Stored dataset items:
+--

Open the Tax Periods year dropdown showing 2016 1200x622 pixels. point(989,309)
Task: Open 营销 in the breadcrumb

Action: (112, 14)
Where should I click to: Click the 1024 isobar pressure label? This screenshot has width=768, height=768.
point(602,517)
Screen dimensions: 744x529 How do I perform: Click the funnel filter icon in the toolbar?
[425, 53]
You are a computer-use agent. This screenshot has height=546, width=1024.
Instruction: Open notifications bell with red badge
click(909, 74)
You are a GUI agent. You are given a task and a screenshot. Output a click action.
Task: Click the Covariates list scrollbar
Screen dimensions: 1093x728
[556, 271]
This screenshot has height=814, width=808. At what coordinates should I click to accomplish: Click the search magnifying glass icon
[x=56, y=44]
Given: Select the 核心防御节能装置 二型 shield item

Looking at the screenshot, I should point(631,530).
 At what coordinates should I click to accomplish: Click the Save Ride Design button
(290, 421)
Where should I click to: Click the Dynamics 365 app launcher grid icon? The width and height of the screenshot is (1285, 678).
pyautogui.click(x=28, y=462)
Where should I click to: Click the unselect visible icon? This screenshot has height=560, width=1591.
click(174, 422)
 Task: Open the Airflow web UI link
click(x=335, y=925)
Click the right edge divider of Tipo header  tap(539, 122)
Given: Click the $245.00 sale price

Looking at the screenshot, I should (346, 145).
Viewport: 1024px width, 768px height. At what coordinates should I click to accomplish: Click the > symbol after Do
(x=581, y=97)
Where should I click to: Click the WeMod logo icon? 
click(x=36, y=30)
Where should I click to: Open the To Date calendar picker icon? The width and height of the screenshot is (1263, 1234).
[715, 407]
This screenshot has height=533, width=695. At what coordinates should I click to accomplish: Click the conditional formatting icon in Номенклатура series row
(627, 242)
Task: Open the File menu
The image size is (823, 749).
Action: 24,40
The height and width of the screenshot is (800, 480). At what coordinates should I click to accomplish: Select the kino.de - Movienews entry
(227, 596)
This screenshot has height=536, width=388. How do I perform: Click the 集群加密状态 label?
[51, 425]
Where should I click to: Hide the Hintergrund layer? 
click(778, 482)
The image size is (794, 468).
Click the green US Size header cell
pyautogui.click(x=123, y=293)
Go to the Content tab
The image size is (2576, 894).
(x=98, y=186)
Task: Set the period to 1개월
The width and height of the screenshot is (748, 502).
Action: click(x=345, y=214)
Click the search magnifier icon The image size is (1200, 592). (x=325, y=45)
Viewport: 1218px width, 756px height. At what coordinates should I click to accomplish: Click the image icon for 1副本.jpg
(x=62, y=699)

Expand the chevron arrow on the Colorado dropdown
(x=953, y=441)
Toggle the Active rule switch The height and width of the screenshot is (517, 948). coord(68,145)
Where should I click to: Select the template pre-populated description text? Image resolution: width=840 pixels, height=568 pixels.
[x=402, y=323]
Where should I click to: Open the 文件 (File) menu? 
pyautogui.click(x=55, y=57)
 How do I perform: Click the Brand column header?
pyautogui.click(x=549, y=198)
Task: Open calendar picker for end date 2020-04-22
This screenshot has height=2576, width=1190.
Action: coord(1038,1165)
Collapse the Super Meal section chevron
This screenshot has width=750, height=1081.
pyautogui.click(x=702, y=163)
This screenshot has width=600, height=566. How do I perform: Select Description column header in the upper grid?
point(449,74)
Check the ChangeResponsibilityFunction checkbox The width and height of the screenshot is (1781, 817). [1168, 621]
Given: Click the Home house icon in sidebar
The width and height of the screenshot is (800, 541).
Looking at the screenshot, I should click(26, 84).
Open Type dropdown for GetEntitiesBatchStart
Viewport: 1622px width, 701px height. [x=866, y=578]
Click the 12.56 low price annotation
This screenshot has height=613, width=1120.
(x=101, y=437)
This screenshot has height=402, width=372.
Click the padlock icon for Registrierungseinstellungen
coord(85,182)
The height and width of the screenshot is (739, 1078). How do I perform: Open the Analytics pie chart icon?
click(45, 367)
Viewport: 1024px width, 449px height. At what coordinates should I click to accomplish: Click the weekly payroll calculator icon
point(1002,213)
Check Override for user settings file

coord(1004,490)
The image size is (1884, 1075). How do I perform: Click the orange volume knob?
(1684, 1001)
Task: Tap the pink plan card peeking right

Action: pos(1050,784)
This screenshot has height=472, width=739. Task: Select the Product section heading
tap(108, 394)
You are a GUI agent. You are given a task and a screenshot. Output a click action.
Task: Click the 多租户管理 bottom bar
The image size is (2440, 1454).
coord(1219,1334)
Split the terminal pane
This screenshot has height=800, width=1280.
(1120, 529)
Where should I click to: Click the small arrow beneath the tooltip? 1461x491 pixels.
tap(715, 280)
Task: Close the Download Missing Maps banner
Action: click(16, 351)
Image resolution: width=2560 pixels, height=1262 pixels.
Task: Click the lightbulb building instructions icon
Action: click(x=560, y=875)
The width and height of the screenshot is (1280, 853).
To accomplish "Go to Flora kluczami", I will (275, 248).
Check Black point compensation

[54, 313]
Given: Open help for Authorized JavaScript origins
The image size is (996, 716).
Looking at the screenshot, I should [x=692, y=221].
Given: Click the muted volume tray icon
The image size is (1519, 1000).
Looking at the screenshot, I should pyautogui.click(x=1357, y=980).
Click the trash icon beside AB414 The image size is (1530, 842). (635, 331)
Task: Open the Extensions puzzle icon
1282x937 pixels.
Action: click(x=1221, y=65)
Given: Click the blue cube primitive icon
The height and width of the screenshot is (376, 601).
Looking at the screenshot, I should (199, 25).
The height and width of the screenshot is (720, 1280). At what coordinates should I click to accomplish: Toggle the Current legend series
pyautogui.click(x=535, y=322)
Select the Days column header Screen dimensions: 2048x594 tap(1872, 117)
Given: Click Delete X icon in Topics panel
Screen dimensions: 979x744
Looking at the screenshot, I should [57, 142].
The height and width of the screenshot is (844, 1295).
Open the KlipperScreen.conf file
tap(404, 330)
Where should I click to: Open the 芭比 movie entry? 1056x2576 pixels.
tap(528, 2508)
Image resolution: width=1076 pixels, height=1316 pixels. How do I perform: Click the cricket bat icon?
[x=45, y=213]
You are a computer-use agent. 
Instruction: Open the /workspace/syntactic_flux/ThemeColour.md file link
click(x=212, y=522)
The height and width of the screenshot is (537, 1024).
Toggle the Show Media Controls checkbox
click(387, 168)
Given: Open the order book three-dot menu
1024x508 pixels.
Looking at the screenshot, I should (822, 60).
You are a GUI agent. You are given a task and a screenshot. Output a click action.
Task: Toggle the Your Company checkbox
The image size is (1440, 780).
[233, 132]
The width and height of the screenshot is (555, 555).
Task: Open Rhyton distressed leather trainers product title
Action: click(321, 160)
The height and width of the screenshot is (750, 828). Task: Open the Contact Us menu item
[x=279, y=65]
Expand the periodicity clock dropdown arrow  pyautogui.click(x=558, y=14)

+--

Exercise details: Go through the records and print each one exactly.

Written answer:
Open the Tax Periods year dropdown showing 2016 1200x622 pixels. point(989,309)
Task: Open 营销 in the breadcrumb

Action: (112, 14)
Where should I click to: Click the 1024 isobar pressure label? This screenshot has width=768, height=768.
point(602,517)
Screen dimensions: 744x529 How do I perform: Click the funnel filter icon in the toolbar?
[425, 53]
You are a computer-use agent. This screenshot has height=546, width=1024.
Instruction: Open notifications bell with red badge
click(909, 74)
You are a GUI agent. You are given a task and a screenshot. Output a click action.
Task: Click the Covariates list scrollbar
Screen dimensions: 1093x728
[556, 271]
This screenshot has height=814, width=808. At what coordinates should I click to accomplish: Click the search magnifying glass icon
[x=56, y=44]
Given: Select the 核心防御节能装置 二型 shield item

Looking at the screenshot, I should point(631,530).
 At what coordinates should I click to accomplish: Click the Save Ride Design button
(290, 421)
Where should I click to: Click the Dynamics 365 app launcher grid icon? The width and height of the screenshot is (1285, 678).
pyautogui.click(x=28, y=462)
Where should I click to: Click the unselect visible icon? This screenshot has height=560, width=1591.
click(174, 422)
 Task: Open the Airflow web UI link
click(x=335, y=925)
Click the right edge divider of Tipo header  tap(539, 122)
Given: Click the $245.00 sale price

Looking at the screenshot, I should (346, 145).
Viewport: 1024px width, 768px height. At what coordinates should I click to accomplish: Click the > symbol after Do
(x=581, y=97)
Where should I click to: Click the WeMod logo icon? 
click(x=36, y=30)
Where should I click to: Open the To Date calendar picker icon? The width and height of the screenshot is (1263, 1234).
[715, 407]
This screenshot has height=533, width=695. At what coordinates should I click to accomplish: Click the conditional formatting icon in Номенклатура series row
(627, 242)
Task: Open the File menu
The image size is (823, 749).
Action: 24,40
The height and width of the screenshot is (800, 480). At what coordinates should I click to accomplish: Select the kino.de - Movienews entry
(227, 596)
This screenshot has height=536, width=388. How do I perform: Click the 集群加密状态 label?
[51, 425]
Where should I click to: Hide the Hintergrund layer? 
click(778, 482)
The image size is (794, 468).
Click the green US Size header cell
pyautogui.click(x=123, y=293)
Go to the Content tab
The image size is (2576, 894).
(x=98, y=186)
Task: Set the period to 1개월
The width and height of the screenshot is (748, 502).
Action: click(x=345, y=214)
Click the search magnifier icon The image size is (1200, 592). (x=325, y=45)
Viewport: 1218px width, 756px height. At what coordinates should I click to accomplish: Click the image icon for 1副本.jpg
(x=62, y=699)

Expand the chevron arrow on the Colorado dropdown
(x=953, y=441)
Toggle the Active rule switch The height and width of the screenshot is (517, 948). coord(68,145)
Where should I click to: Select the template pre-populated description text? Image resolution: width=840 pixels, height=568 pixels.
[x=402, y=323]
Where should I click to: Open the 文件 (File) menu? 
pyautogui.click(x=55, y=57)
 How do I perform: Click the Brand column header?
pyautogui.click(x=549, y=198)
Task: Open calendar picker for end date 2020-04-22
This screenshot has height=2576, width=1190.
Action: coord(1038,1165)
Collapse the Super Meal section chevron
This screenshot has width=750, height=1081.
pyautogui.click(x=702, y=163)
This screenshot has width=600, height=566. How do I perform: Select Description column header in the upper grid?
point(449,74)
Check the ChangeResponsibilityFunction checkbox The width and height of the screenshot is (1781, 817). [1168, 621]
Given: Click the Home house icon in sidebar
The width and height of the screenshot is (800, 541).
Looking at the screenshot, I should click(26, 84).
Open Type dropdown for GetEntitiesBatchStart
Viewport: 1622px width, 701px height. [x=866, y=578]
Click the 12.56 low price annotation
This screenshot has height=613, width=1120.
(x=101, y=437)
This screenshot has height=402, width=372.
Click the padlock icon for Registrierungseinstellungen
coord(85,182)
The height and width of the screenshot is (739, 1078). How do I perform: Open the Analytics pie chart icon?
click(45, 367)
Viewport: 1024px width, 449px height. At what coordinates should I click to accomplish: Click the weekly payroll calculator icon
point(1002,213)
Check Override for user settings file

coord(1004,490)
The image size is (1884, 1075). How do I perform: Click the orange volume knob?
(1684, 1001)
Task: Tap the pink plan card peeking right

Action: pos(1050,784)
This screenshot has height=472, width=739. Task: Select the Product section heading
tap(108, 394)
You are a GUI agent. You are given a task and a screenshot. Output a click action.
Task: Click the 多租户管理 bottom bar
The image size is (2440, 1454).
coord(1219,1334)
Split the terminal pane
This screenshot has height=800, width=1280.
(1120, 529)
Where should I click to: Click the small arrow beneath the tooltip? 1461x491 pixels.
tap(715, 280)
Task: Close the Download Missing Maps banner
Action: click(16, 351)
Image resolution: width=2560 pixels, height=1262 pixels.
Task: Click the lightbulb building instructions icon
Action: click(x=560, y=875)
The width and height of the screenshot is (1280, 853).
To accomplish "Go to Flora kluczami", I will (275, 248).
Check Black point compensation

[54, 313]
Given: Open help for Authorized JavaScript origins
The image size is (996, 716).
Looking at the screenshot, I should [x=692, y=221].
Given: Click the muted volume tray icon
The image size is (1519, 1000).
Looking at the screenshot, I should pyautogui.click(x=1357, y=980).
Click the trash icon beside AB414 The image size is (1530, 842). (635, 331)
Task: Open the Extensions puzzle icon
1282x937 pixels.
Action: click(x=1221, y=65)
Given: Click the blue cube primitive icon
The height and width of the screenshot is (376, 601).
Looking at the screenshot, I should (199, 25).
The height and width of the screenshot is (720, 1280). At what coordinates should I click to accomplish: Toggle the Current legend series
pyautogui.click(x=535, y=322)
Select the Days column header Screen dimensions: 2048x594 tap(1872, 117)
Given: Click Delete X icon in Topics panel
Screen dimensions: 979x744
Looking at the screenshot, I should [57, 142].
The height and width of the screenshot is (844, 1295).
Open the KlipperScreen.conf file
tap(404, 330)
Where should I click to: Open the 芭比 movie entry? 1056x2576 pixels.
tap(528, 2508)
Image resolution: width=1076 pixels, height=1316 pixels. How do I perform: Click the cricket bat icon?
[x=45, y=213]
You are a computer-use agent. 
Instruction: Open the /workspace/syntactic_flux/ThemeColour.md file link
click(x=212, y=522)
The height and width of the screenshot is (537, 1024).
Toggle the Show Media Controls checkbox
click(387, 168)
Given: Open the order book three-dot menu
1024x508 pixels.
Looking at the screenshot, I should (822, 60).
You are a GUI agent. You are given a task and a screenshot. Output a click action.
Task: Toggle the Your Company checkbox
The image size is (1440, 780).
[233, 132]
The width and height of the screenshot is (555, 555).
Task: Open Rhyton distressed leather trainers product title
Action: click(321, 160)
The height and width of the screenshot is (750, 828). Task: Open the Contact Us menu item
[x=279, y=65]
Expand the periodicity clock dropdown arrow  pyautogui.click(x=558, y=14)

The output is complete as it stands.